Stored data entries

######

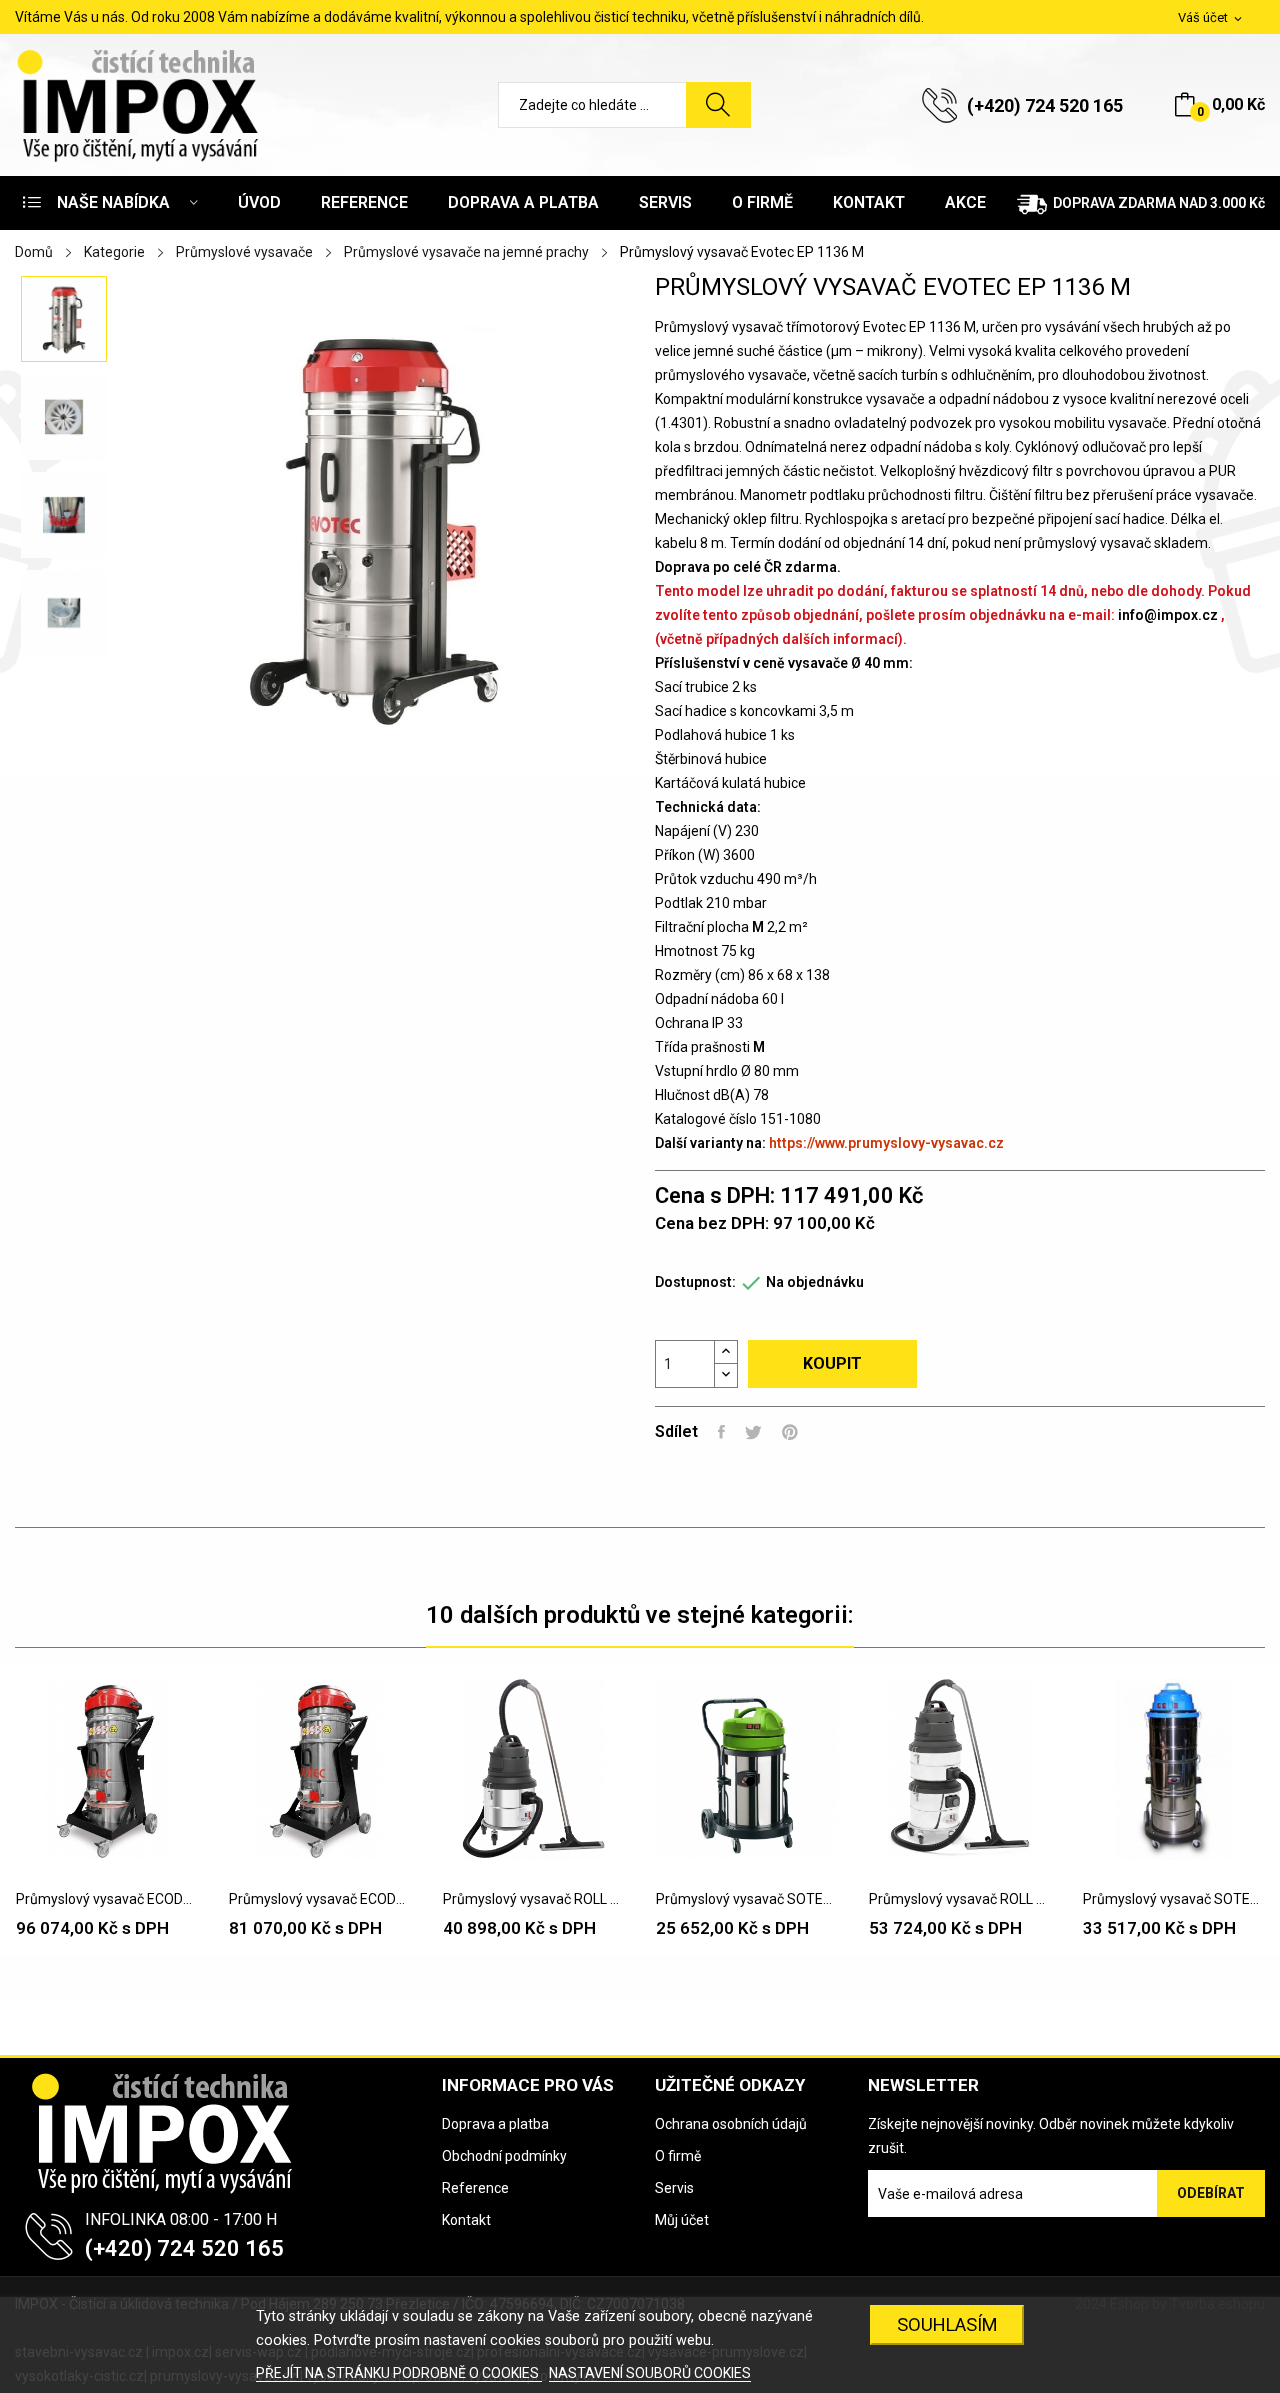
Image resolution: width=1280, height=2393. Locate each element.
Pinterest (790, 1432)
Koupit (832, 1363)
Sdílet (721, 1432)
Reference (475, 2188)
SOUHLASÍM (947, 2324)
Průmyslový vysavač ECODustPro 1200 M (319, 1899)
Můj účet (682, 2220)
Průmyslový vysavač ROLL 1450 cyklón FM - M (959, 1899)
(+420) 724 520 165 (1045, 105)
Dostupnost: (695, 1282)
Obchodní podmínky (504, 2156)
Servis (674, 2188)
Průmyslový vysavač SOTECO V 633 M (1173, 1899)
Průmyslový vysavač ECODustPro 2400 (106, 1899)
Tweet (753, 1432)
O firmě (678, 2156)
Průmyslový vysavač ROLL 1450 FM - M (533, 1899)
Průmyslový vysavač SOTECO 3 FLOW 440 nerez (746, 1899)
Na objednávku (815, 1282)
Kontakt (466, 2220)
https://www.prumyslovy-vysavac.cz (886, 1143)
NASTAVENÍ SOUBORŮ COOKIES (650, 2373)
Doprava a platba (495, 2124)
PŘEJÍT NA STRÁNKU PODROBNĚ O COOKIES (399, 2373)
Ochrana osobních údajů (731, 2124)
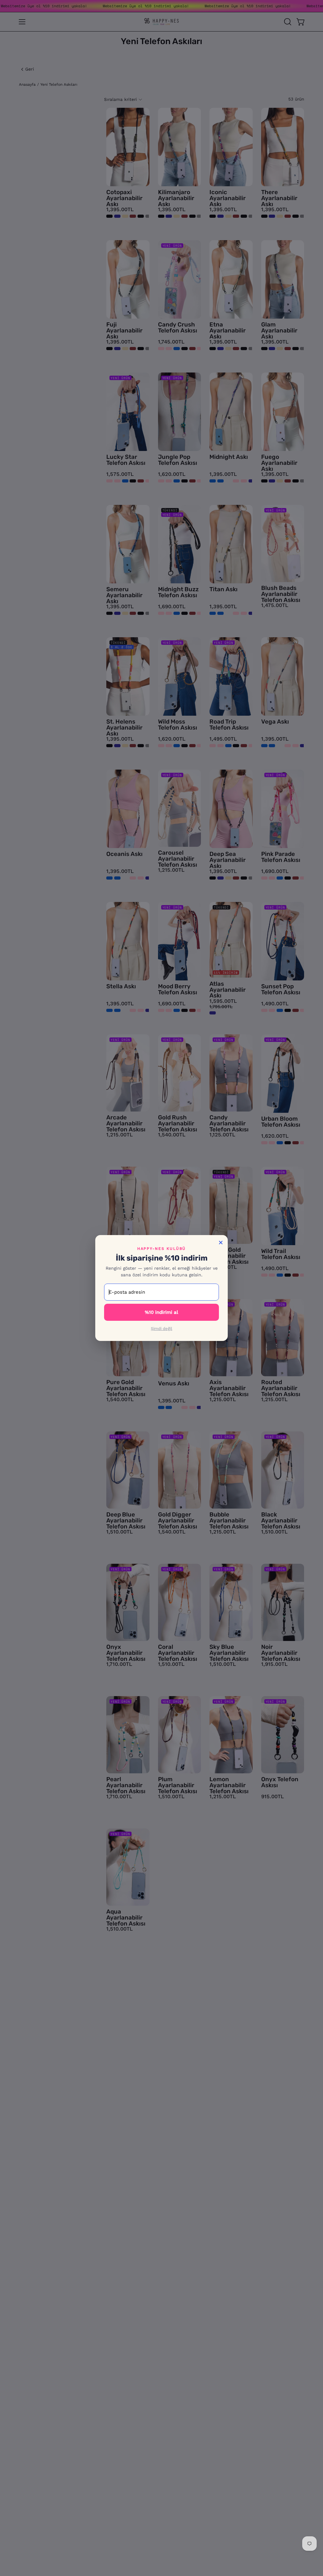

######

● **Try it**:
Because the pictures are not wanted, retype every record exactly without them.

● **Result for this exercise**:
Image resolution: width=1280, height=2393. Locate each element.
Pinterest (790, 1432)
Koupit (832, 1363)
Sdílet (721, 1432)
Reference (475, 2188)
SOUHLASÍM (947, 2324)
Průmyslový vysavač ECODustPro 1200 M (319, 1899)
Můj účet (682, 2220)
Průmyslový vysavač ROLL 1450 cyklón FM - M (959, 1899)
(+420) 724 520 165 (1045, 105)
Dostupnost: (695, 1282)
Obchodní podmínky (504, 2156)
Servis (674, 2188)
Průmyslový vysavač SOTECO V 633 M (1173, 1899)
Průmyslový vysavač ECODustPro 2400 (106, 1899)
Tweet (753, 1432)
O firmě (678, 2156)
Průmyslový vysavač ROLL 1450 FM - M (533, 1899)
Průmyslový vysavač SOTECO 3 FLOW 440 nerez (746, 1899)
Na objednávku (815, 1282)
Kontakt (466, 2220)
https://www.prumyslovy-vysavac.cz (886, 1143)
NASTAVENÍ SOUBORŮ COOKIES (650, 2373)
Doprava a platba (495, 2124)
PŘEJÍT NA STRÁNKU PODROBNĚ O COOKIES (399, 2373)
Ochrana osobních údajů (731, 2124)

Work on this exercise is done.